**GIVEN TEXT:**
PROTOMODALISM 3

by Arco-X

The idea which sprang unexpectedly into my head, and kick-started my protomodal project was this:

The tonic is a fixed datum, and the mode can be represented by a six digit quaternary (Base 4) number, where each digit represents one of the intervals between the seven tones.  The intervals can be a minor 2^nd (e.g. B to C), a major 2^nd (C to D), an aumented 2^nd (C to D♯), or a doubly augmented 2^nd (G♭ to A♯).  These four possible intervals are represented by the numbers 0, 1, 2 and 3 respectively.  My specific definition of a heptatonic mode is that it contains all of the tones A through G, one of which is the tonic, and each of which can occur in one of the three variants sharp, flat or natural. 

So the Major (or Ionian) mode, in which the intervals are maj. 2^nd,  maj. 2^nd, min. 2^nd, maj. 2^nd, maj. 2^nd, maj. 2^nd can be uniquely represented by 110111 which, converted to decimal, is 1,301.  This system gives us a series of numbers from 000000 (decimal 0) to 333333 (4,095), contained within which are all the possible heptatonic modes.  Not all of these numbers will represent valid modes because the 6 digits, plus the unused seventh digit representing the interval between the leading tone and the tonic, have to add up to 5 to complete the octave from tonic to tonic.  Think about it;  the 5 equals the semitones unused in the mode out of the octave’s twelve.  So the series includes a number of combinations which either fail to extend to a complete octave or stretch beyond it.  333333, for instance, extends over 2 octaves.  I programmed an Excel spreadsheet to do the calculations which revealed that the series 0 to 4,095 includes 399 possible heptatonic modes, and precisely which tones each is composed of.

**GIVEN ENTRIES:**
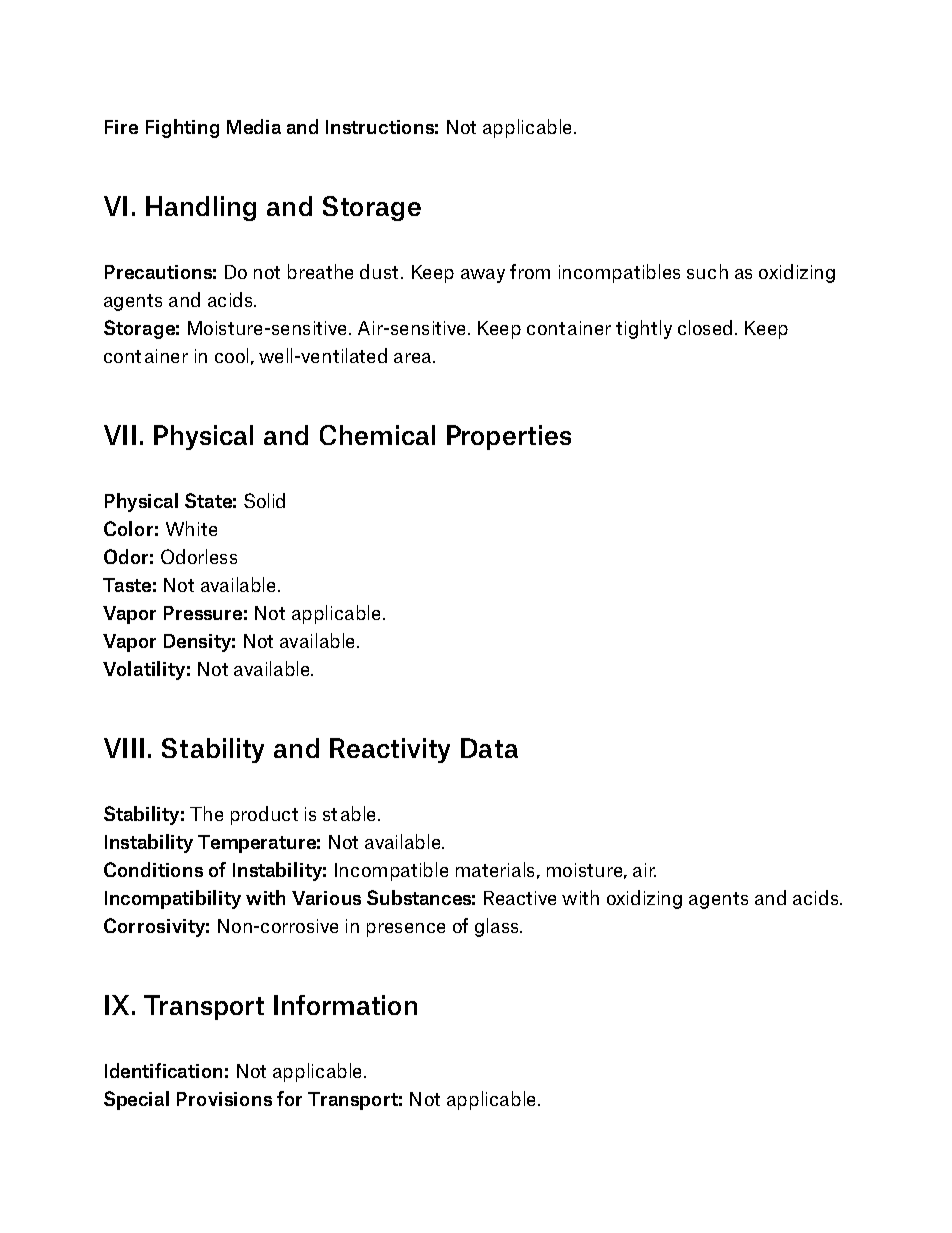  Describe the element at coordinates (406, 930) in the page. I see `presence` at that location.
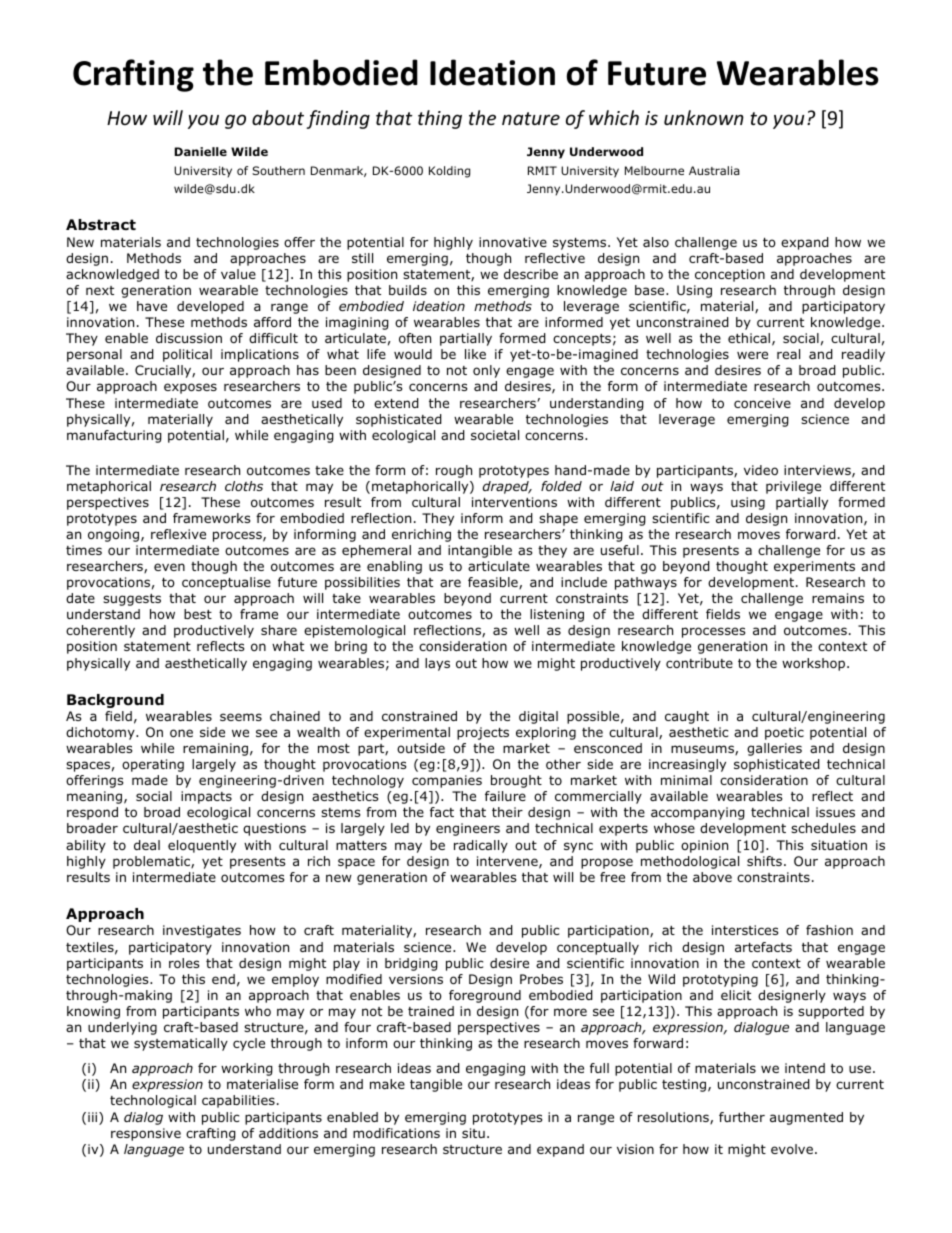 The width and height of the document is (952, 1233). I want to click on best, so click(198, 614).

==

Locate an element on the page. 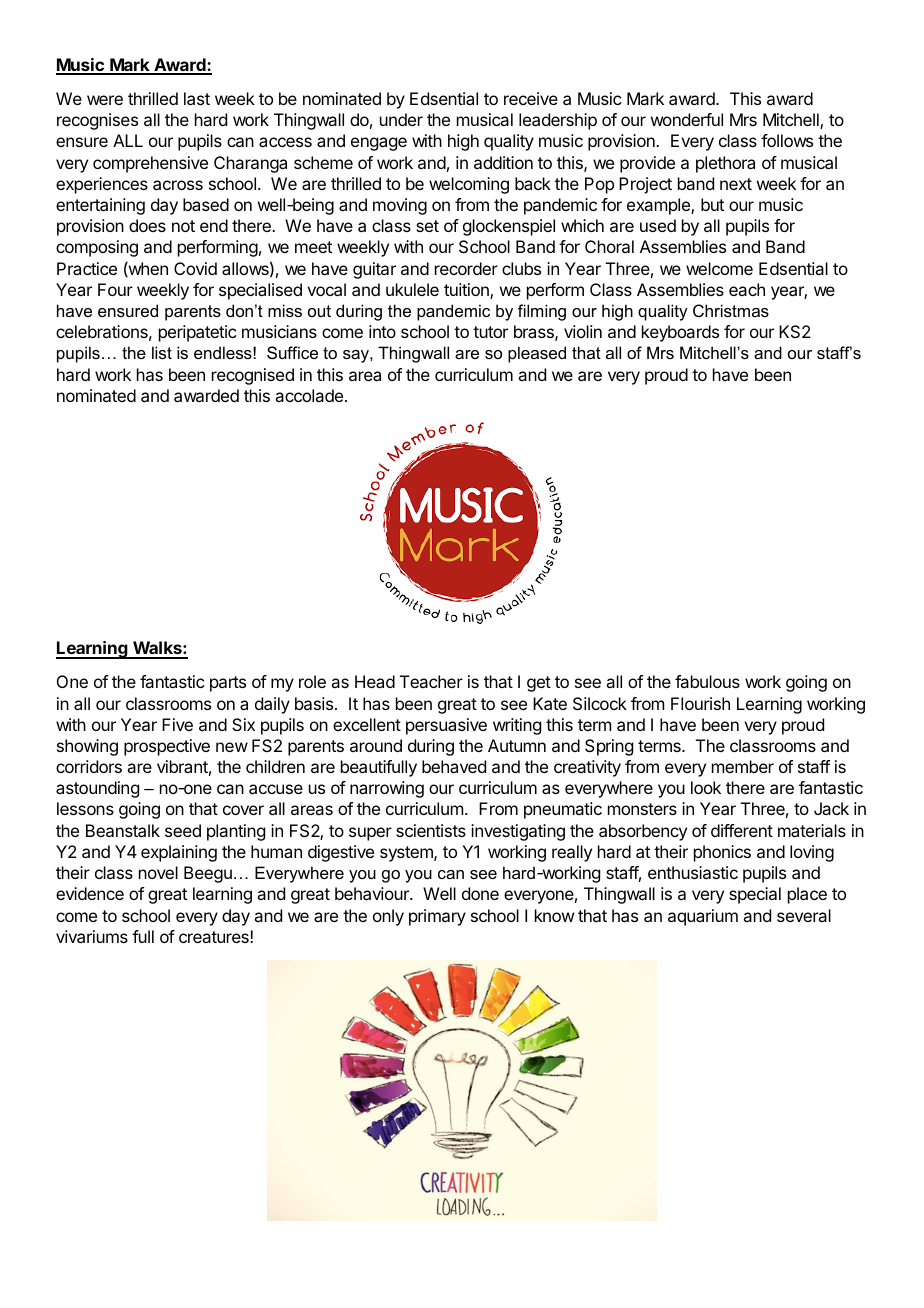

**DIRECTION 1:** According to the protomodalism essay, how many possible heptatonic modes did the Excel spreadsheet find in the series 0 to 4,095?
**DIRECTION 2:** Write the next part of the protomodalism essay, picking up after its final sentence.

**RIGHT ANSWER 1:** 399

**RIGHT ANSWER 2:**
Some of the modes uniquely occur in only one key, and some pretty odd keys at that, like B♯ and F♭.  The lowest number which gives a valid mode is 000011 (5) which gives us B♯ C♯ D E♭ F♭ G♭ A;  while the highest 311000 (3392) gives F♭ G♯ A♯ B♯ C♯ D E♭.  Transposing some these unusual modes into other keys may require the use of double, treble and even quadruple accidentals so is probably better avoided. 

At this stage of my research it was beginning to feel a bit abstruse, like understanding subatomic particles or the square root of -1, but it was getting very exciting.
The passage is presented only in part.